As this is a single-center study with a small sample size, the generalizability of its findings is limited. Also, potential confounding factors such as concurrent infections or underlying health conditions that might influence treatment outcomes were not considered. Hence, it is recommended to conduct larger, multicenter randomized controlled trials to confirm the findings and enhance the generalizability of the results of this study. A more comprehensive assessment of nutritional status and dietary evaluations would provide a clearer understanding of the impact of antibiotic treatment on nutritional recovery in pediatric patients.
Conclusions
To conclude, the above findings suggest that both antibiotics are viable options for managing pediatric bacterial lymphadenitis, with the choice of treatment potentially guided by the availability of the drugs and the clinician’s choice.

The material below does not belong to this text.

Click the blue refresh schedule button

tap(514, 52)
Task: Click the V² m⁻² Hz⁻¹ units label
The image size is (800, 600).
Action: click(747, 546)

Overall, the study contributes valuable insights into the management of pediatric bacterial lymphadenitis, reaffirming the efficacy of both amoxicillin-clavulanic acid and cloxacillin as effective therapeutic options in clinical practice. Cloxacillin being a narrower-spectrum antibiotic as compared to amoxicillin-clavulanic acid, can be an equivalent choice, potentially conferring the benefit of curbing the surging antibiotic resistance.